Salem Witch Trials
The death toll was mounting. Three days after Giles Corey was pressed to death, eight more witches Corey's wife Martha among them were hanged, bringing the death toll to 20 (19 hanged, one pressed to death). Three people including Sarah Good's nursing baby had died in prison awaiting trial. At least 40 people had been jailed awaiting trial, several had escaped with the help of family and friends and many simply left the area until the storm blew over.
It was now six months from the time Elizabeth Parris started acting possessed and terror swept the colony. Along with their cadre of afflicted friends, Ann Putnam and Abby Williams were summoned to nearby Andover where they pointed accusing fingers at 50 more people, most of them strangers. Emboldened by their power, the Putnam women and several of the more precocious girls started accusing even more prominent people than the likes of Rebecca Nurse, Mary Easty and Martha Corey. They went too far when they accused Lady Phipps, wife of the governor and forced the ministers of Boston to step in.
Increase Mather had been publicly silent since June when he signed the ministers' letter urging the speedy prosecution of witches. In October, he delivered a sermon that was later circulated around the colony recanting his belief in spectral evidence. Having seen the chaos and bloodlust the witch-hunts had created among the people of Salem, he took a stand that contradicted the guilty-until-proven-innocent belief of the Court of Oyer and Terminer. "Better that ten suspected witches should escape than one innocent person be condemned," he wrote.
Mather's pamphlet, "Cases of Conscience Concerning Evil Spirits Personating Men," was extremely influential, especially in the office of his friend, the governor.
A week after Mather delivered his sermon, Thomas Brattle, Fellow of the Royal Society of Science along with such notables as Edmund Halley and Isaac Newton and treasurer of Harvard University wrote in widely circulated correspondence about his doubts concerning the fairness of the accusations.
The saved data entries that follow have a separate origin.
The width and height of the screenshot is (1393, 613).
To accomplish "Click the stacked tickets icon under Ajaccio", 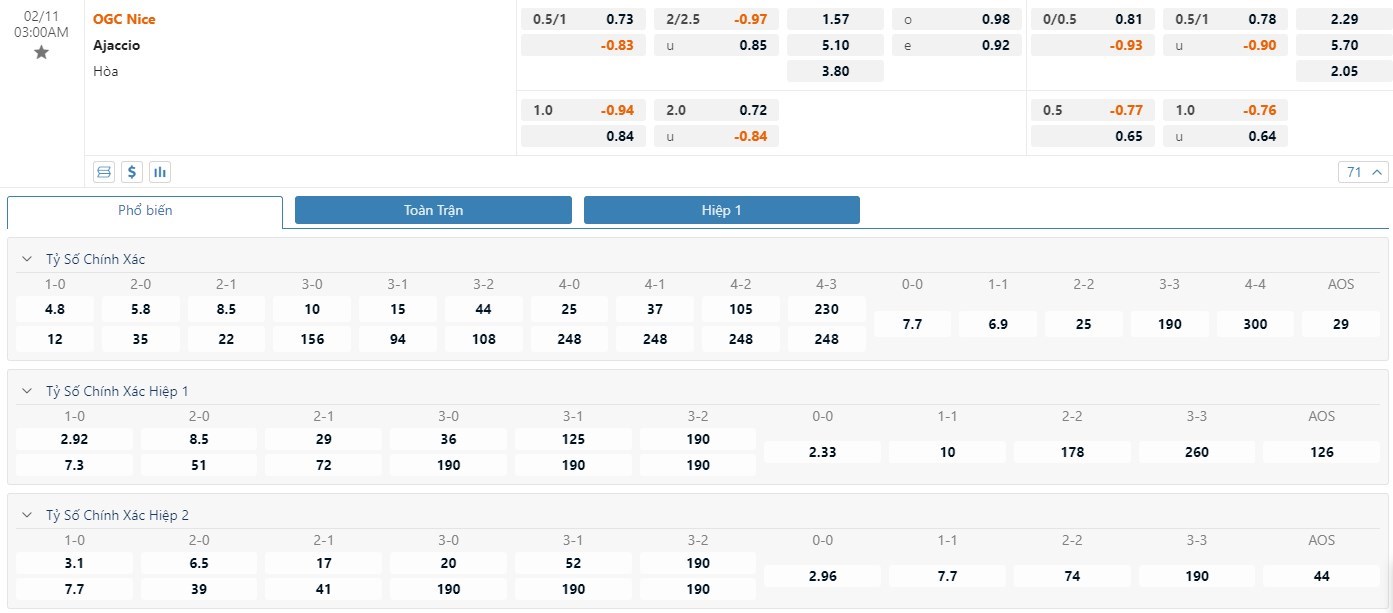I will tap(104, 172).
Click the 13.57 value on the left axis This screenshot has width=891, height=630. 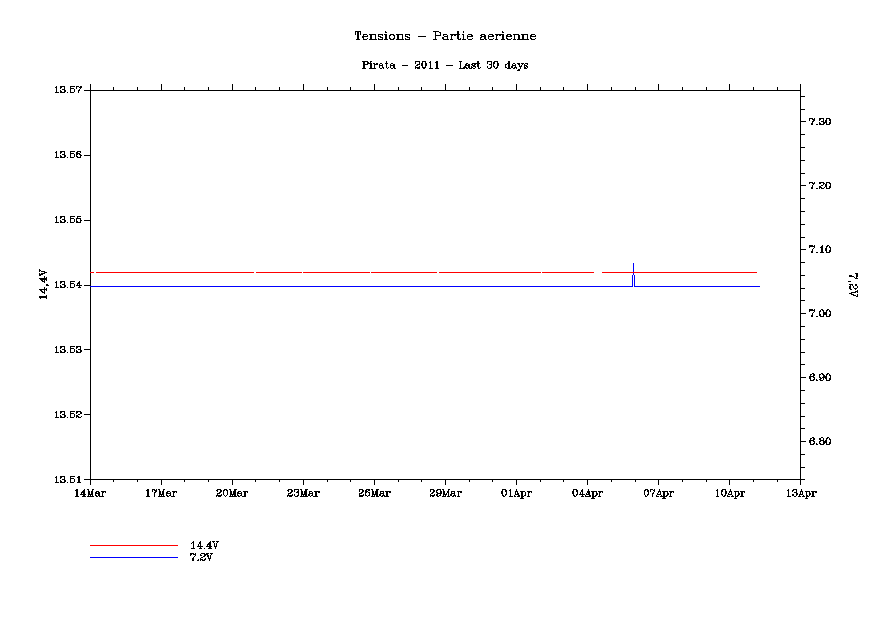coord(67,90)
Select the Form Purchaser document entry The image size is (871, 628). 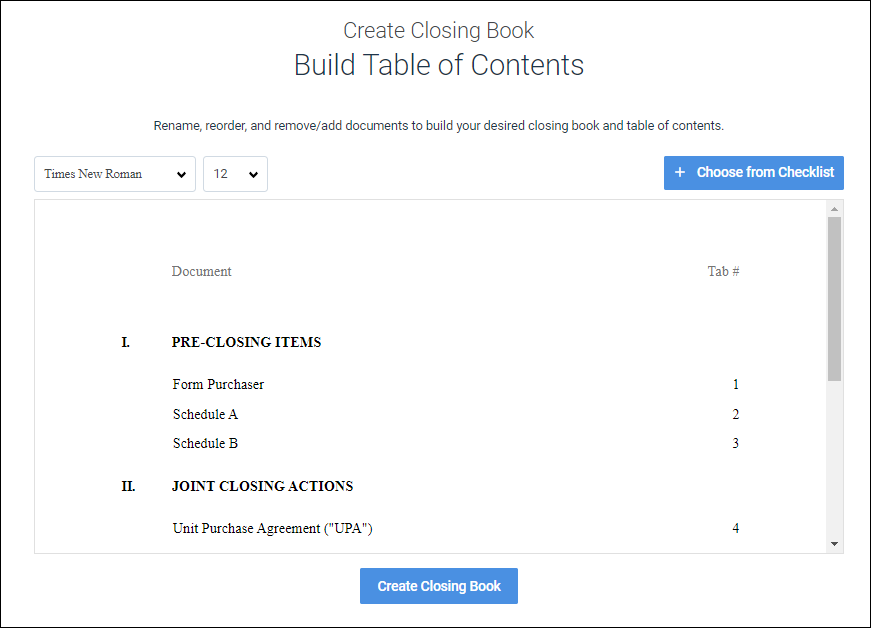(x=218, y=384)
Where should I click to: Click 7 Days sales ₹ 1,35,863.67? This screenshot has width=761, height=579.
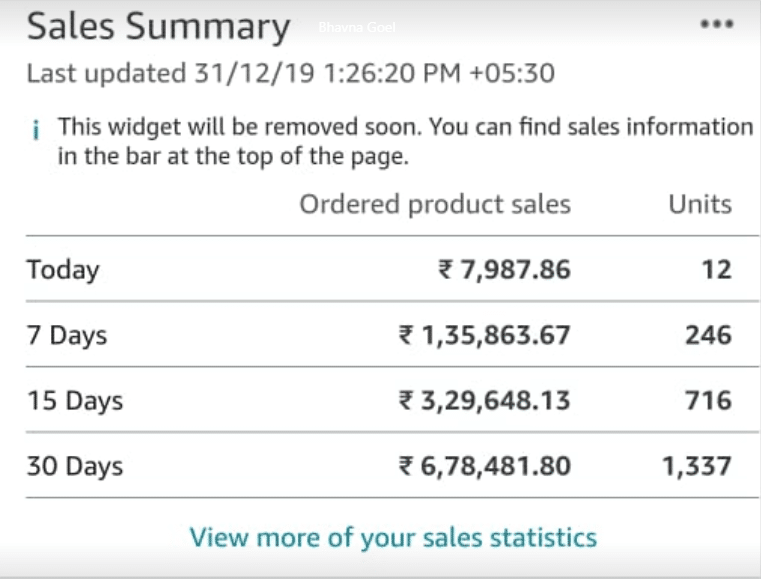tap(484, 335)
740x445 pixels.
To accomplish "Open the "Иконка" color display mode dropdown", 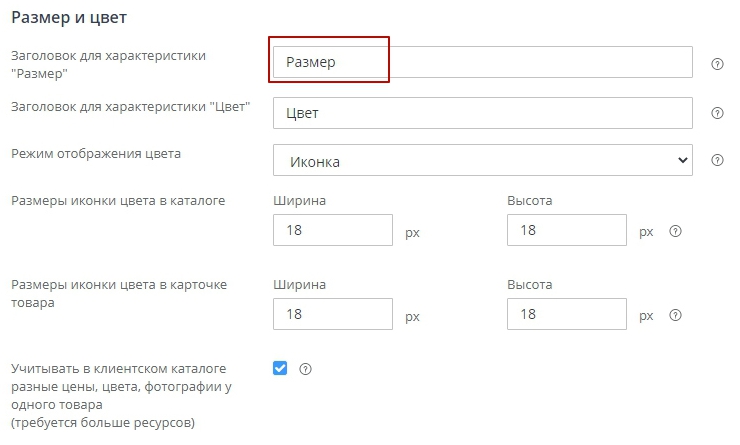I will 482,160.
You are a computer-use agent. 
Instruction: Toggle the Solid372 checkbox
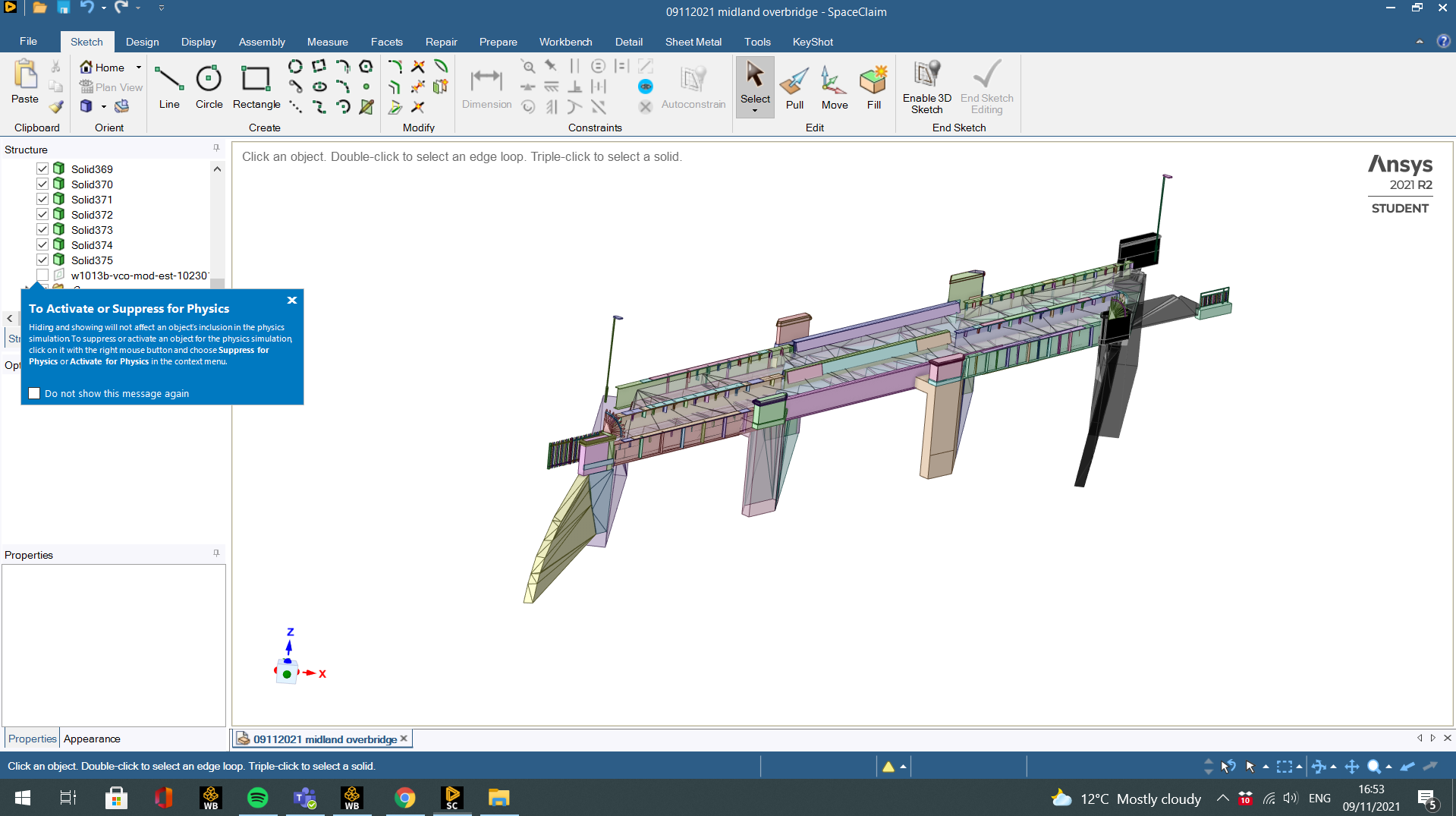(42, 214)
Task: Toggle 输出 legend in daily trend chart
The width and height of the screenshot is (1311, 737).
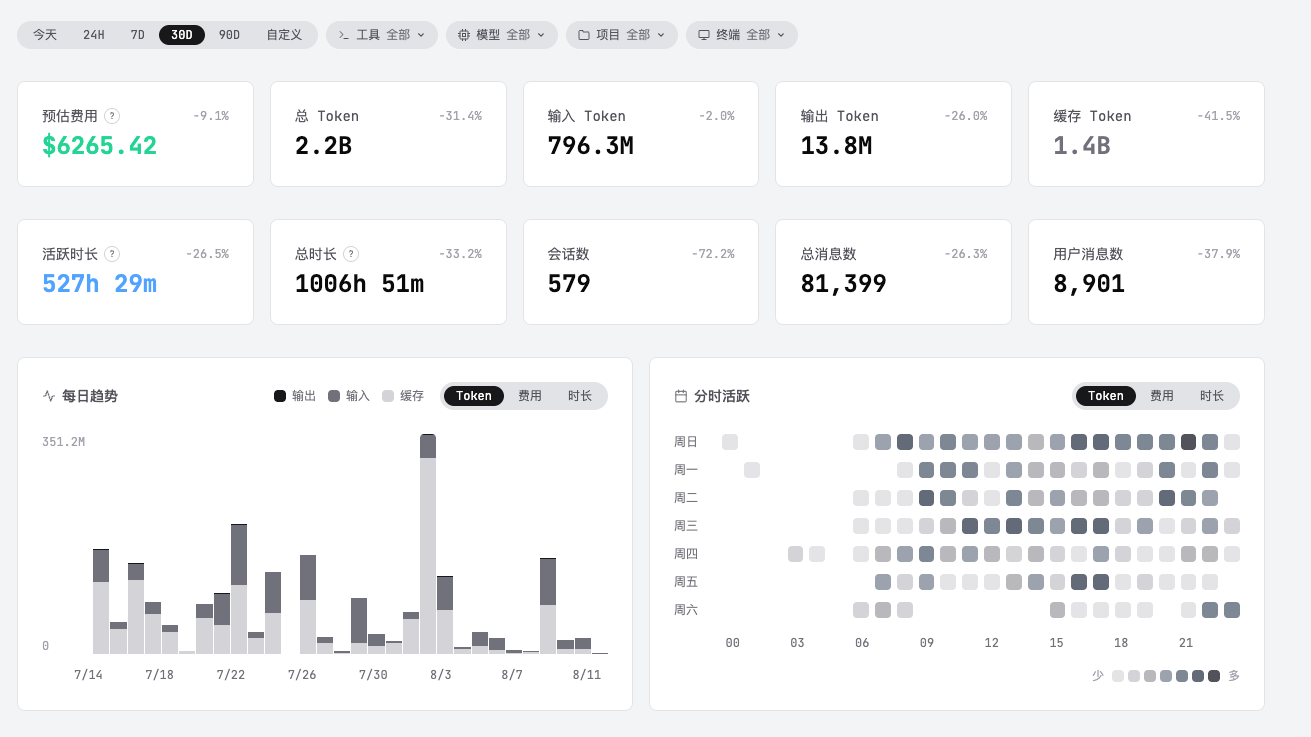Action: pyautogui.click(x=295, y=396)
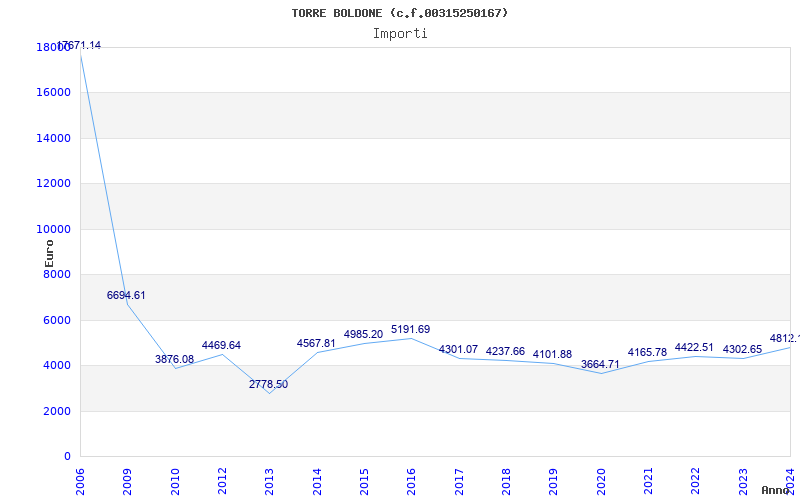Click the 4985.20 data label
The width and height of the screenshot is (800, 500).
click(363, 335)

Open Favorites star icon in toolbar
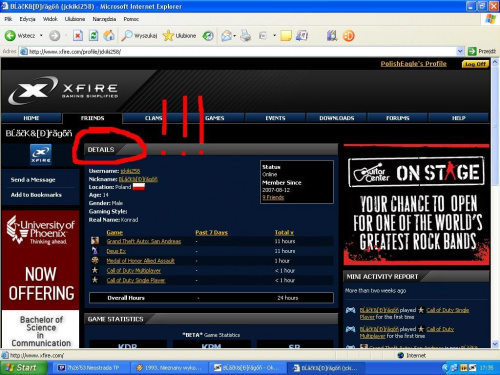tap(168, 35)
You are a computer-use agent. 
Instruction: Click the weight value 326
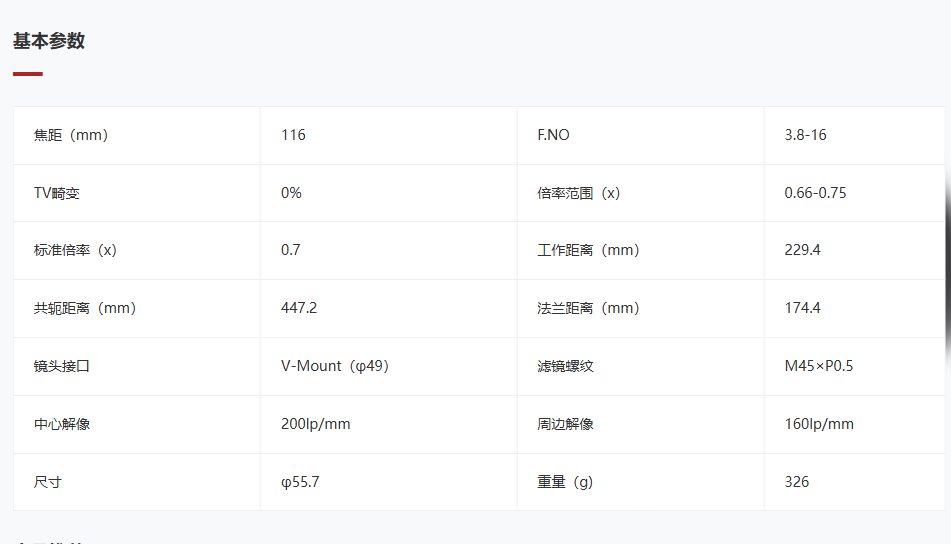tap(797, 482)
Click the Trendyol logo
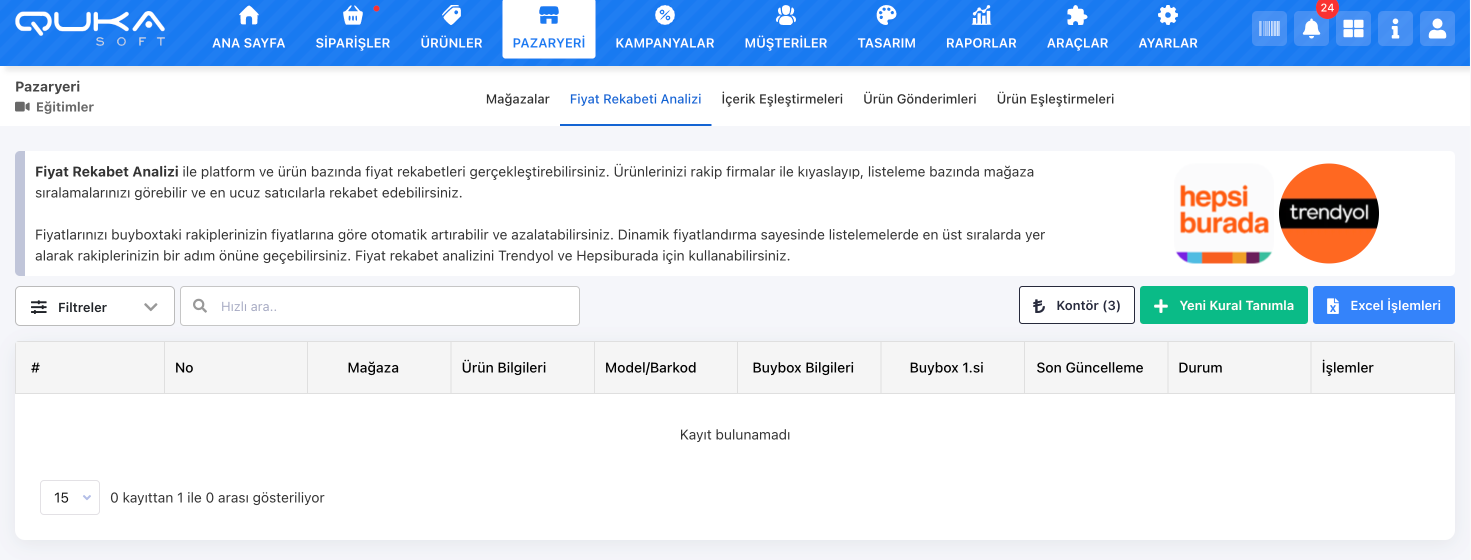The image size is (1471, 560). click(1329, 213)
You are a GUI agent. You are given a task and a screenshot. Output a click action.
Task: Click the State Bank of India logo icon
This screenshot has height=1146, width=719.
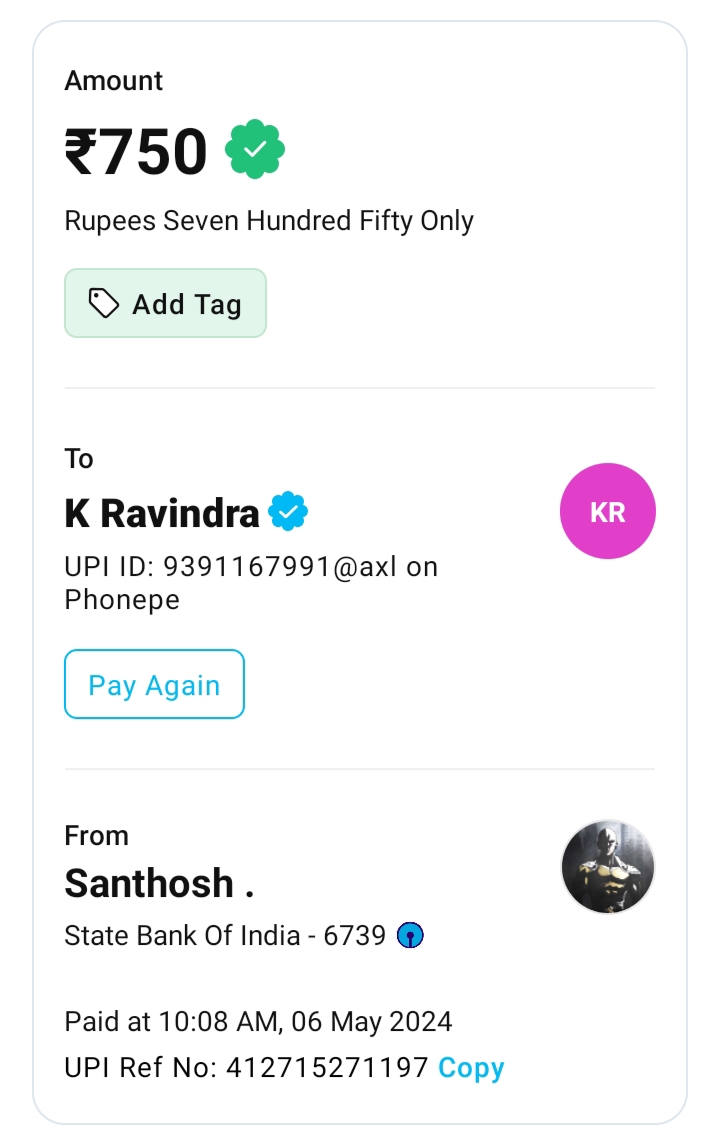410,936
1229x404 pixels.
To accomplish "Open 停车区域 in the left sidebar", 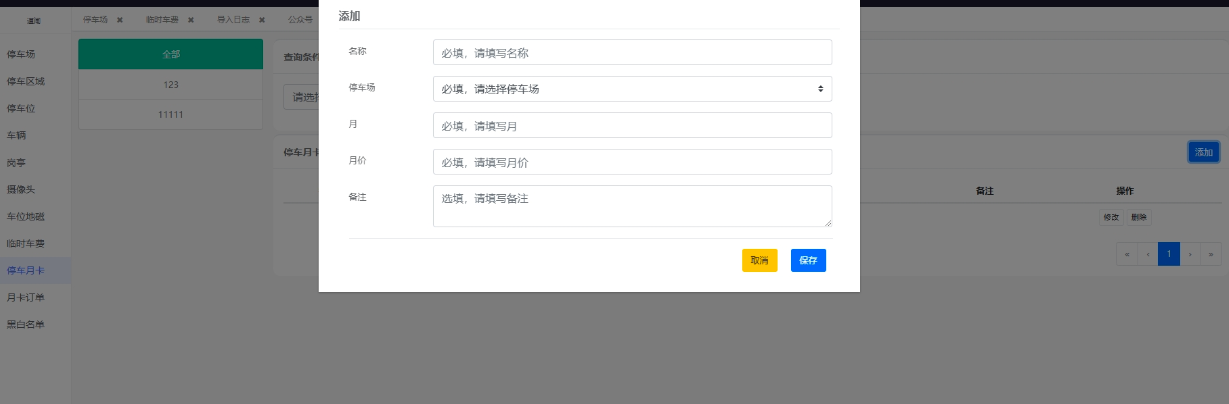I will coord(26,81).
"If our officers and Courts have apprehended, imprisoned, condemned, and executed our guiltlesse neighbours, certainly our errour is great, and we shall rue it in the conclusion," Brattle wrote to his now anonymous correspondent. "There are two or three other things that I have observed in and by these afflicted persons, which make me strongly suspect that the Devill imposes upon their brains, and deludes their fancye and imagination; and that the Devill's book (which they say has been offered them) is a mere fancye of theirs, and no reality: That the witches' meeting, the Devill's Baptism, and mock sacraments, which they oft speak of, are nothing else but the effect of their fancye, depraved and deluded by the Devill, and not a Reality to be regarded or minded by any wise man."
Brattle's letter made a profound ripple in the colony, and Governor Phipps forbade any further imprisonments for witchcraft. By the end of October, the ministers of the colony were calling for a day of prayer and fasting to consider the course the trials should take. On October 29, Phipps dissolved the Court of Oyer and Terminer. He did allow Stoughton to continue some trials in a Superior Court, but when Stoughton's juries brought in guilty verdicts, Phipps immediately pardoned the convicted witches. This infuriated Stoughton who held another session of the Superior Court in Boston in January 1693 but walked off the bench when no further witches were convicted. There would be no more trials. By May 1693 the furor had died down and Phipps ordered any suspected witches freed from Ipswich prison.
"Peoples minds, before divided and distracted by different opinions concerning this matter, are now well composed," he wrote to a friend before opening the prison gates. Over the next several years, families of the accused witches, especially those who had died either in prison or on the gallows, began petitioning the colony for restitution. Some were successful, others were not.
The Rev. Samuel Parris would continue on as the minister of the Salem Village church for several years, but in 1697 he was forced out of his position and left Salem forever. He had expressed great remorse many times for his role in the madness that took more than 20 lives and especially regretted the fact that the whole mess began in his own home. To greater and lesser extents, the afflicted girls also publicly expressed sorrow for their roles in the trials. In 1702, Ann Putnam the younger stood before the congregation of Salem Village and apologized for her actions. Dorcas Good, the 5-year-old daughter of Sarah Good, was released on bail shortly after her mother was executed but was emotionally scarred by the ordeal. Her father reported to colonial authorities years later that Dorcas was "quite chargeable" and not in control of her sensibilities.